Geography
- Location: Tupelo, Mississippi, United States
- Coordinates: 34°14′15″N 88°40′18″W﻿ / ﻿34.237436°N 88.671633°W

Organization
- Type: psychiatric hospital

Services
- Beds: 50

History
- Opened: April 1999

Links
- Website: www.nmsh.state.ms.us
- Lists: Hospitals in Mississippi

= North Mississippi State Hospital =

North Mississippi State Hospital (NMSH) is a 50-bed acute care mental hospital of the Mississippi Department of Mental Health located in Tupelo, Mississippi.

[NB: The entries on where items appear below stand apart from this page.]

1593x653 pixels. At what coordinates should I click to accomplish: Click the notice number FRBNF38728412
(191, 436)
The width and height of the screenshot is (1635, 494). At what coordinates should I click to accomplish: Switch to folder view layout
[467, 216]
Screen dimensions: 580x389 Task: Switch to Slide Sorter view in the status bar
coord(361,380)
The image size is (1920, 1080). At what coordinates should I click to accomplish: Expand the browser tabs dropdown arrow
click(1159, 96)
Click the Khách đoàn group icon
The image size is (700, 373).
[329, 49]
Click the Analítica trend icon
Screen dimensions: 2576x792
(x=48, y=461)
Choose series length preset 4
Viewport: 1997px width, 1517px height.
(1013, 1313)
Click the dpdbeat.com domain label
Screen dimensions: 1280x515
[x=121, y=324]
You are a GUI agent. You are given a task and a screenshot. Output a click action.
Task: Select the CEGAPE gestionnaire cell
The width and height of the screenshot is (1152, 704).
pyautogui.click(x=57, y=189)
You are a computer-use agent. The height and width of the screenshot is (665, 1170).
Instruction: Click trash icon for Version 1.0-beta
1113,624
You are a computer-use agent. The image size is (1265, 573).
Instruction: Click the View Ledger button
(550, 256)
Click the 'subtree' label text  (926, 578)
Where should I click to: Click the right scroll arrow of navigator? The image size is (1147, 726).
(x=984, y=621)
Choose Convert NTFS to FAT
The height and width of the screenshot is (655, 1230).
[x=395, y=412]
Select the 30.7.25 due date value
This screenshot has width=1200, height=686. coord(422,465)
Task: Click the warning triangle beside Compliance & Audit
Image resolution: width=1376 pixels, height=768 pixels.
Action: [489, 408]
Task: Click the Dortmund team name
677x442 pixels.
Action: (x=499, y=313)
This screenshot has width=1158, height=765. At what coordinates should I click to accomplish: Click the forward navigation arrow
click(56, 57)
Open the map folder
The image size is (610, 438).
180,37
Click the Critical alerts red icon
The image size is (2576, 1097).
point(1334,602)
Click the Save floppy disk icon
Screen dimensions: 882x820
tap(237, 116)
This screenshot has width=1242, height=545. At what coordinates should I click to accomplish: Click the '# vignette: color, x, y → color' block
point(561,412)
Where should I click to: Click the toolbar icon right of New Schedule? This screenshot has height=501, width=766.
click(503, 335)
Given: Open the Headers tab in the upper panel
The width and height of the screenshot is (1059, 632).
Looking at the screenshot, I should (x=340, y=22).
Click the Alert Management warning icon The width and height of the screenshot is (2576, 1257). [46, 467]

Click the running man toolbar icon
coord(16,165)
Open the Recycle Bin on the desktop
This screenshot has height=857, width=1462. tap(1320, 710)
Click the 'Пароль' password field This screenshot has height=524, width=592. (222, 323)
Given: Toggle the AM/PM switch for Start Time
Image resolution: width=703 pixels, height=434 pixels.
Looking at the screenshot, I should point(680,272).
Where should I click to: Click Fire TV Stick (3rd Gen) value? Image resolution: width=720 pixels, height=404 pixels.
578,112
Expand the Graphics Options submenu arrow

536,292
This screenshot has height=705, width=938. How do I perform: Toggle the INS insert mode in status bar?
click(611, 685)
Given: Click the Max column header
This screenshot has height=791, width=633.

In 1995 the Mississippi State Legislature passed House Bill 960, authorizing the construction of NMSH. The groundbreaking ceremony occurred on Thursday, December 19, 1996. The hospital opened in April 1999. NMSH was the first state-operated psychiatric facility to open in over 100 years prior to 1996.

The hospital, with about 100 employees, is a regional facility. NMSH serves Alcorn, Benton, Calhoun, Chickasaw, Desoto, Itawamba, Lafayette, Lee, Marshall, Monroe, Panola, Prentiss, Pontotoc, Tate, Tippah, Tishomingo, and Yalobusha counties.